3 réponses à “Le mythe du généalogiste maudit”
C’est tout à fait cela, Stéphane, et je pense aussi que l’ouverture des archives en ligne a conforté nombre de généalogistes amateurs, qui font eux mêmes leurs recherches et ne sont pas prêts à payer un professionnel. Sauf si valeur ajoutée il y a! Mais alors BIG VALEUR AJOUTÉE
Je suis une généalogiste – terme excessif étant donné mes compétences – amateur . Faire soi-même ses recherches n’est pas qu’une question d’argent, d’honoraires à payer, mais une question de plaisir, de découverte. Les musiciens et peintres amateurs n’ont jamais empêché l’existence de professionnels et ne s’y substituent pas.
Au contraire la vulgarisation de la recherche en généalogie familiale a des chances de provoquer une demande de professionnels.
Tout expert doit remettre un rapport, justifier ses conclusions ou ses propositions, je ne trouve pas cela choquant de le demander au généalogiste professionnel.
Maudit !! certainement pas mais peut être une profession à réglementer sérieusement pour limiter les « charlatans ».
Les « charlatans » s’éliminent d’eux-mêmes. J’ai déjà croisé des marchands de merlettes. Des généalogistes qui n’hésitaient pas à faire des faux. Des généalogies Canada Dry. Elles ressemblaient à des vraies si ce n’est que, dès la recherche de la première preuve indiquée, elles s’effondraient comme des châteaux de cartes.

▶ [Données extraites]:
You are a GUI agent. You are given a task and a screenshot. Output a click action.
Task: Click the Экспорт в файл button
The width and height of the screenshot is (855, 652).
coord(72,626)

* * *

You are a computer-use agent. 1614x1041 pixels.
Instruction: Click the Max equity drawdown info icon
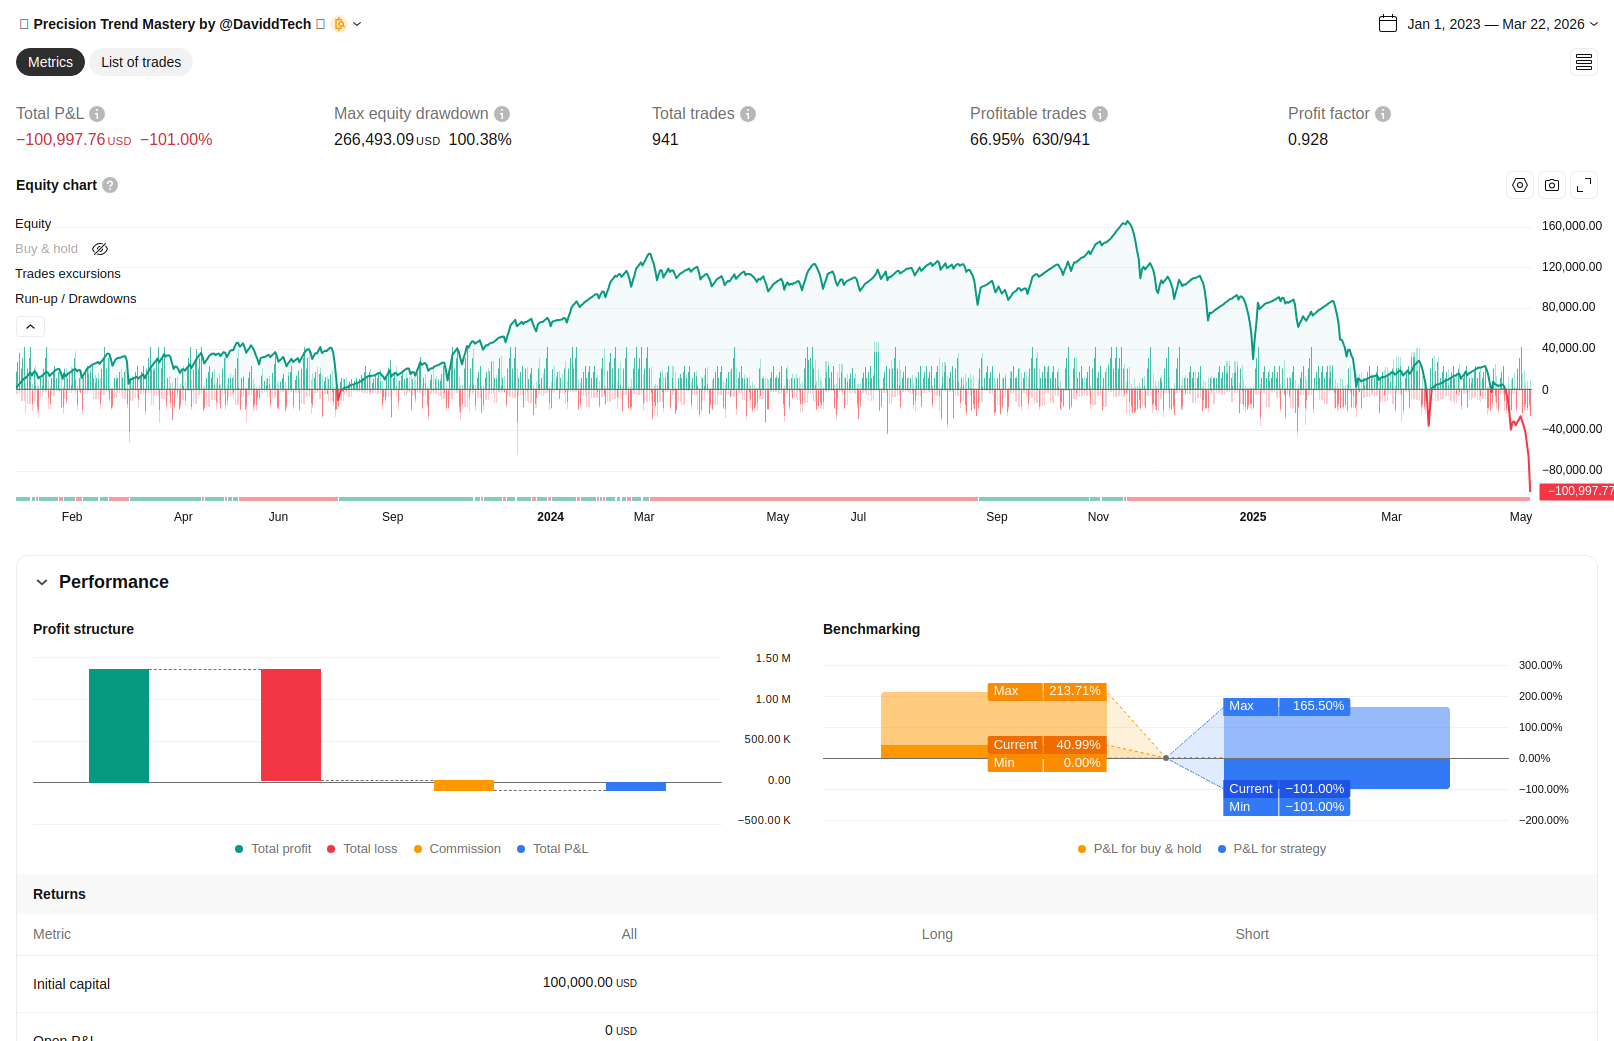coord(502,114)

▶ [Tâches à réaliser]:
[A] Dans le texte sur le mythe du généalogiste maudit, quels amateurs n'ont jamais empêché l'existence de professionnels ?
[B] Recopiez le passage du texte sur le mythe du généalogiste maudit qui débute aux mots « C’est tout à » et s'achève après les mots « s’y substituent pas. ».
[C] Reprenez le texte sur le mythe du généalogiste maudit là où il s'arrête et poursuivez-le.

▶ [Résultats des tâches]:
[A] Les musiciens et peintres amateurs.

[B]
C’est tout à fait cela, Stéphane, et je pense aussi que l’ouverture des archives en ligne a conforté nombre de généalogistes amateurs, qui font eux mêmes leurs recherches et ne sont pas prêts à payer un professionnel. Sauf si valeur ajoutée il y a! Mais alors BIG VALEUR AJOUTÉE
Je suis une généalogiste – terme excessif étant donné mes compétences – amateur . Faire soi-même ses recherches n’est pas qu’une question d’argent, d’honoraires à payer, mais une question de plaisir, de découverte. Les musiciens et peintres amateurs n’ont jamais empêché l’existence de professionnels et ne s’y substituent pas.

[C]
Je ne suis pas sûr que ce soit qu’une question de réglementation. Je crois que c’est aussi une question de formation. Il faut que le professionnel soit au top à ce niveau, pour pouvoir répondre aux questions parfois pointues de ses clients, généalogistes amateurs. Mon expérience me fait dire que, pour le moment, ce sont plus les amateurs qui vont chercher de la méthodologie, de la formation ou les généalogistes professionnels en devenir. Les professionnels actuellement en poste ?
Un musicien ou un chanteur professionnel a suivi des années de conservatoire. Il suit des stages tout au long de sa carrière. L’amateur, qu’il soit chanteur ou musicien, prend des cours, mais pas toujours, peut participer à des choralies s’il a envie. Si j’en crois mon expérience. Mais s’il veut se professionnaliser, il doit suivre le même parcours que le professionnel.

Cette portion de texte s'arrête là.